Hayra merasa lelah. Ia ingin segera pulang. Sendirian tanpa adanya Hans, si pemilik kafe dan Lena, si tukang pencair suasana rasanya sangat hampa. Keduanya tengah ada urusan dengan keluarga masing-masing. Maklum, malam Minggu. Keluarga Hans dan Lena sepertinya adalah cerminan keluarga cemara yang sesungguhnya. Setiap Sabtu malam, mereka akan menghabiskan waktu bersama keluarga. Entah sekadar nonton bioskop atau jalan-jalan malam sambil cari makan di luar.
Terkadang gadis itu iri dengan keharmonisan keluarga kedua sahabatnya. Tapi, mau bagaimana lagi? Kondisinya berbeda. Seandainya dua tahun lalu, kecelakaan yang merenggut nyawa ayahnya tidak terjadi, mungkinkah ... ia juga akan merasa sebahagia Lena dan Hans? Atau mungkin ... jika sekarang ia ikut hidup bersama mamanya, ia ... mungkinkah ... juga akan mendapati kebahagiaan? Merasakan kehangatan keluarga?
Tidak, batinnya mantap.
Hidup sendirian lebih baik.
Gadis yang mengenakan blazer kuning pastel itu beranjak. Namun, Sevora segera menahan salah satu lengannya.
"Mau ke mana lo?" tanyanya ketus.
"Gue capek, mau pulang," jawab Hayra santai. "Kalau lo masih mau di sini, tolong jangan bikin berisik. Lo bisa pesan apa pun yang lo mau. Nanti bill-nya biar gue yang bayar."
"Memangnya lo punya banyak duit? Sok-sokan mau bayarin?" sinis Sevora.
Banyak, batin Hayra bangga.
Gadis itu melayangkan sebuah senyum sinis ke arah Sevora. "Jangan marah-marah. Wajah lo jadi jelek."
Sevora mengatupkan rahangnya rapat-rapat. Sepertinya, gerahamnya saling beradu di dalam, menahan kekesalannya.

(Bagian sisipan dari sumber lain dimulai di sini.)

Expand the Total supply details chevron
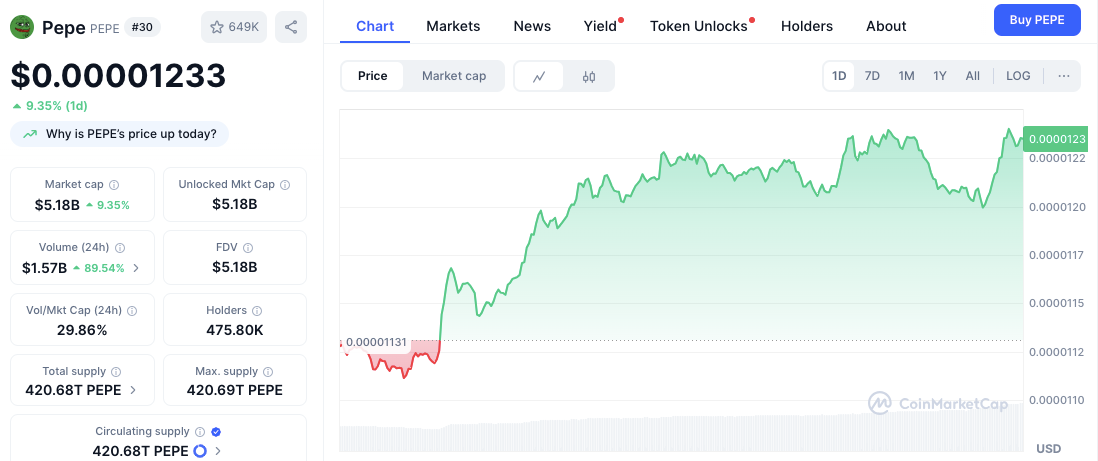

Seketika ia mengangkat tangannya ke udara dan bersiap untuk melayangkan sebuah tamparan keras pada pipi Hayra.
"Dasar kurang aj—"
"Hayra!"
Seseorang berkardigan cokelat muda dengan topi dan masker hitam tiba-tiba memanggil dari salah satu sisi kafe, membuat kelima gadis itu mengalihkan perhatiannya sesaat ke arah datangnya sosok yang tinggi dan tegap itu.
"Udah selesai manggungnya?" lanjut laki-laki itu sembari berjalan mendekat.
Sevora otomatis menurunkan kembali tangannya, sementara pandangannya masih belum juga beralih dari laki-laki itu.
Jika dilihat dari proporsi bentuk tubuh di hadapannya, Hayra merasa mengenali siapa pemilik tubuh itu. Tapi ... rasanya tidak mungkin ....
Laki-laki itu sudah berada di dekat mereka. Ia melepas topi dan maskernya secara bersamaan, lantas melayangkan seulas senyum hingga kedua matanya menyipit tinggal segaris ke arah Hayra.
Itu benar Wang Joo Hwan!
Melihat para gadis di hadapannya tampak menganga, sebuah ide jahil terlintas di kepala Hayra begitu saja. Kalau tidak salah, Joo Hwan tadi menanyakan dirinya sudah selesai manggung atau belum, kan?
"Iya, nih. Udah selesai. Terus ketemu mereka, ngobrol sebentar," jawab Hayra santai. "Kamu udah lama nunggunya?"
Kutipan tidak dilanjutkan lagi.